Given records
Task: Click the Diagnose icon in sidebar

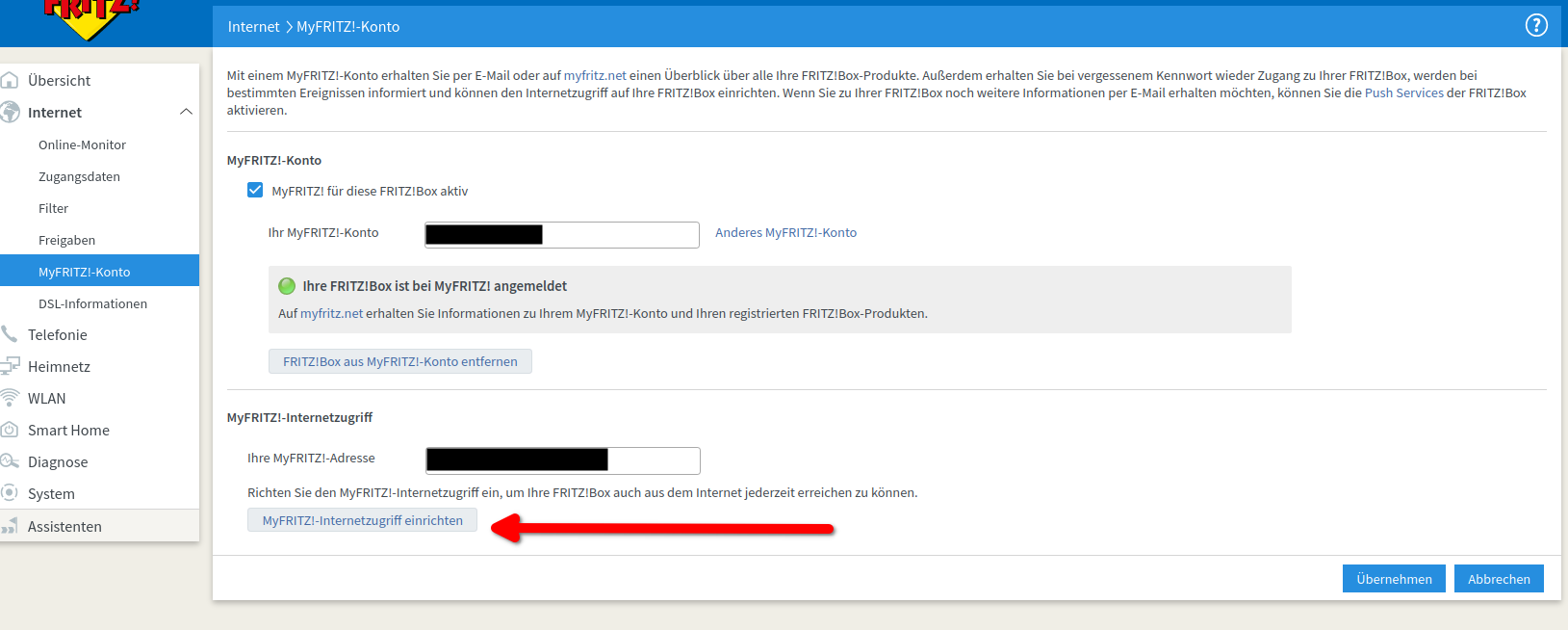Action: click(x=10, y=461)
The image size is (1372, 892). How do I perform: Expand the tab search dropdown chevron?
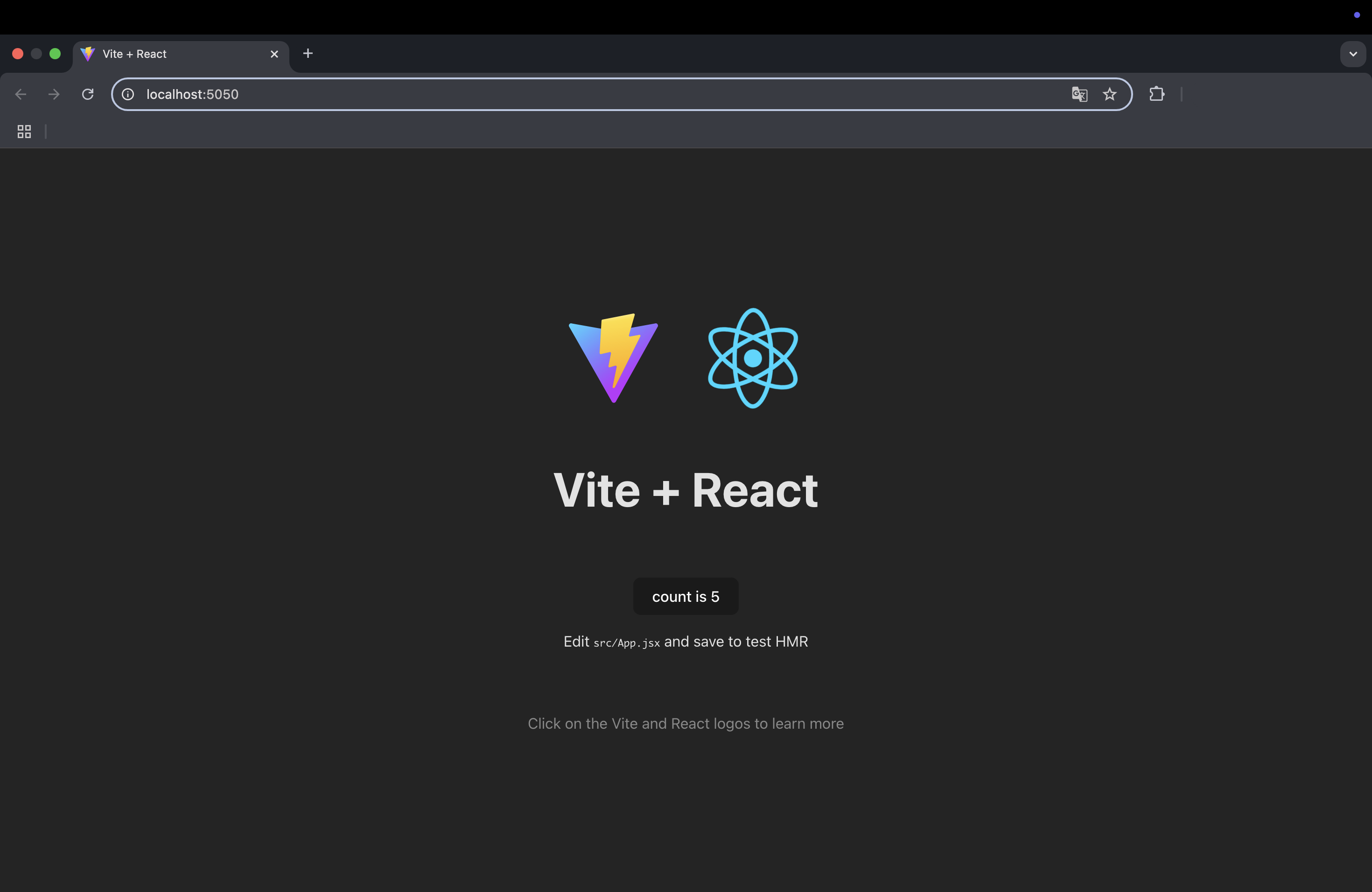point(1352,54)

...

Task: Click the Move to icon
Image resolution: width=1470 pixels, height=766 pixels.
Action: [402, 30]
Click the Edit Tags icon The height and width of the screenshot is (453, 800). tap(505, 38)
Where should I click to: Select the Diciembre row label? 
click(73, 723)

Exercise task
Pull out every line from the material above that contains the word "width".

Solution for this problem
Image resolution: width=1470 pixels, height=766 pixels.
Click the Edit Tags icon The height and width of the screenshot is (453, 800). tap(505, 38)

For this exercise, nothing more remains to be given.